Merci Cath C'est ce que j'avais conclu.  À bien y repenser, je crois avoir entendu _se débrouiller pour _dans ce sens aussi. 

Mais pas _se démerder_, qui en québécois familier serait ... _s'arranger avec ses troubles. _


----------



## Charlie Parker

This sense of "to manage to do something" is negative or ironic. My dictionary gives the examples: 
1. _Tu t'arranges toujours pour avoir des tâches _which supports Alberts choice of verb.
2. _Il a trouvé le moyen de se perdre._
_3. Il trouve toujours un moyen de me mettre en colère._
_4. Il a trouvé le moyen de mécontenter tout le monde._
The last three support Nico's choice.


----------



## Punky Zoé

Hi Charlie

I vote for "trouvé le moyen" too. "Réussir" may be used too in an ironic way.

_Dans ma précipitation à partir, j'ai trouvé le moyen d'oublier / j'ai réussi à oublier_.



Thomas1 said:


> Quelqu'un pourrait-il me dire si _à la hâte_ est correcte/une option ?


Pas ici, Thomas, "à la hâte" se traduirait plutôt par 'hastily' que par 'in my haste'.


----------



## KaRiNe_Fr

Salut egueule,


egueule said:


> je dirais plutôt :
> _j'étais tellement pressé de partir que je me suis débrouillé [...] *pour* oublier mon cartable / ma mallette / mon porte-documents._
> Je n'ai jamais entendu _débrouillé *à*_.


J'avoue avoir douté et changé deux fois _à_ en _pour_ et vice-versa. En lisant à voix haute la phrase, l'un et l'autre me semblaient convenir.
Je n'arrivais plus à distinguer si je dirais spontanément l'un ou l'autre...
Donc, je ne sais plus !  Je causerais plus françois que ça m'étonnerait pas !


----------



## Avignonaddict

Une question (je ne sais jamais comment le savoir) - faut-il 'toute pressée' pour une femme?

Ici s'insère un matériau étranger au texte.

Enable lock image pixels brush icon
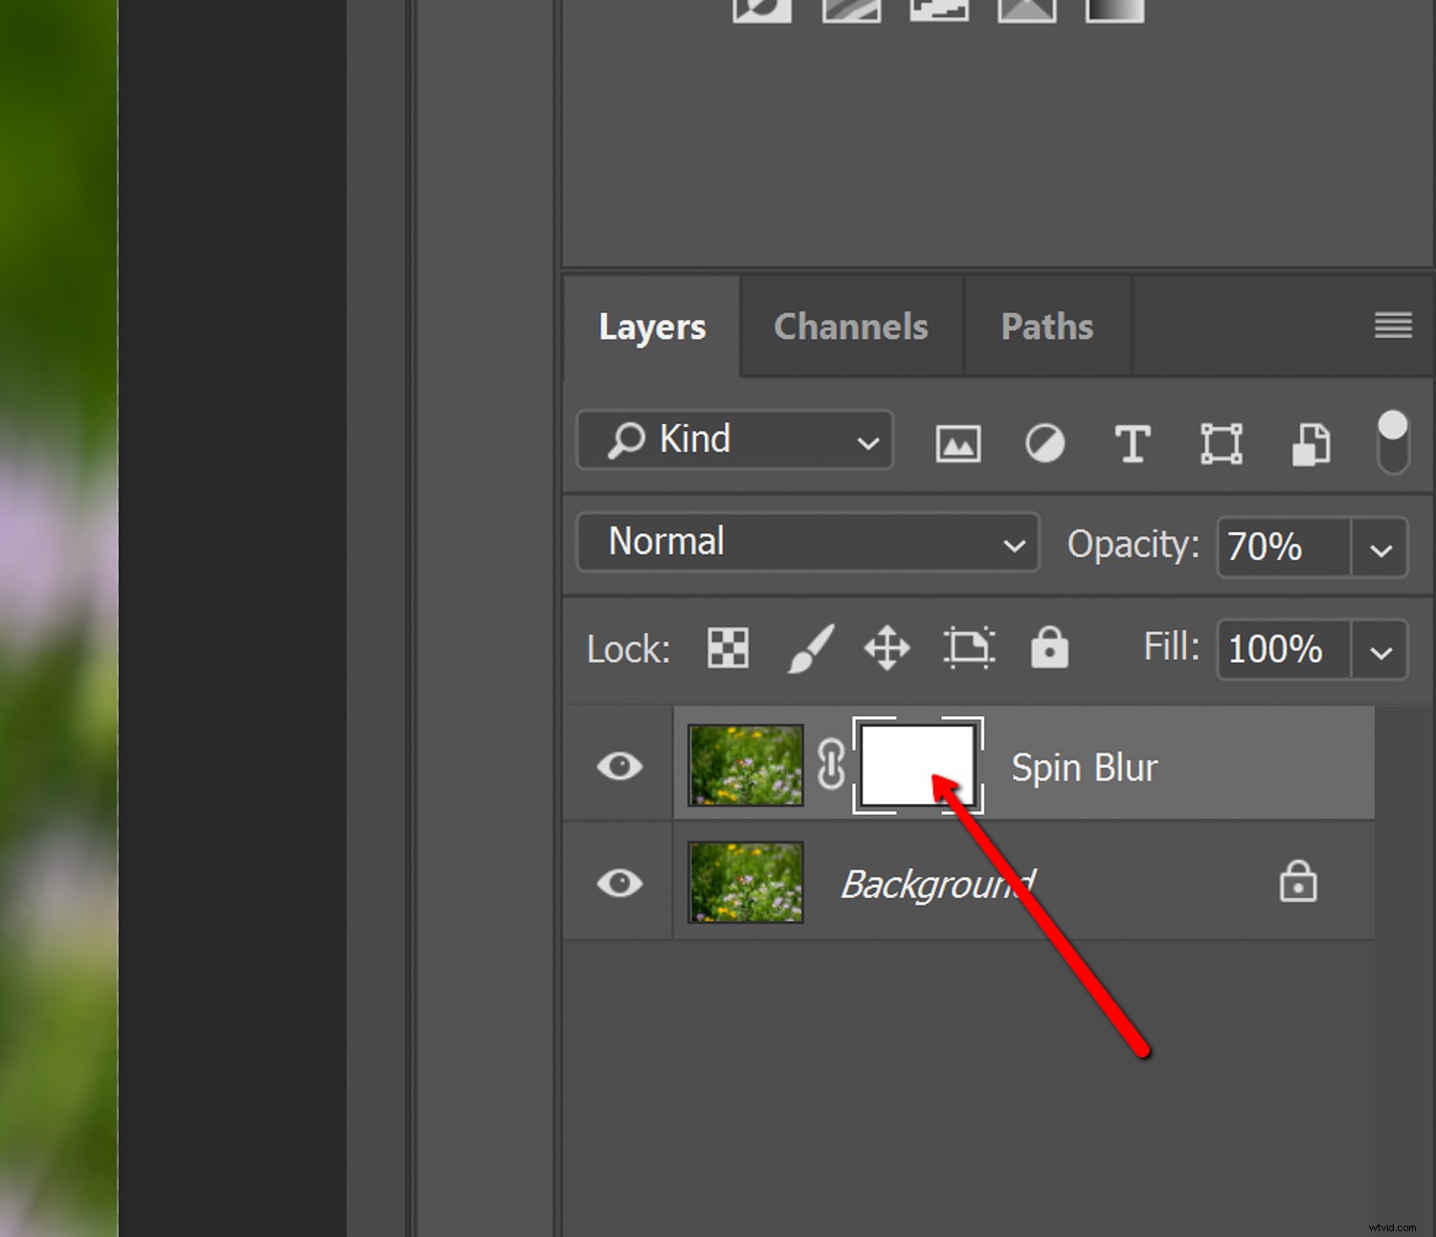This screenshot has height=1237, width=1436. 809,648
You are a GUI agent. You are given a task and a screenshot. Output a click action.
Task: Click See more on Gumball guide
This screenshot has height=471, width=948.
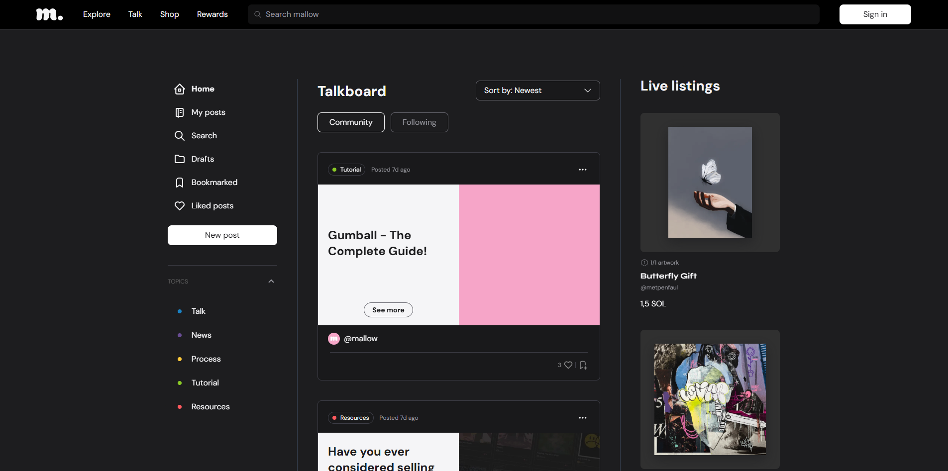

Je pense que non, mais ...

Merci


----------



## atcheque

Avignonaddict said:


> faut-il 'toute pressée' pour une femme?


oui, il faut accorder _tout*e *press*ée*_.
Cependant, _tout _ou _toute_ sont des formes et des sens légèrement différents.
_Tout* press*és*, les enfants ... * Tous_ est possible mais _de sens légèrement différent.
Toutes press*ées*, les filles ..._
Voir FR: tout / toute / tous / toutes - grammaire
tout / toute / tous / toutes - forum Français Seulement
tout(e)(s) autre(s) / tous/toutes les autres - forum Français Seulement


----------



## Avignonaddict

Merci, et d'avoir répondu aussi rapidement


----------



## Nicomon

Ce qui suit est extrait de cette page de la BDL : *Tout adverbe*


> Cependant, lorsqu’il est suivi d’un adjectif (ou d’un participe passé) féminin qui commence par une consonne ou un _h_ aspiré, l’adverbe _tout_ s’accorde en genre et en nombre avec ce mot pour des raisons d’euphonie.
> 
> *Exemples :*
> - Sophie était *toute* surprise d’être acceptée dans ce programme.
> - La bête s’est arrêtée, *toute* haletante. (_h _aspiré)
> - Elles sont *toute*s honteuses. (_h _aspiré)


  Si l'adjectif commençait par une voyelle, ce serait :  _elle était *tout* énervée. _


----------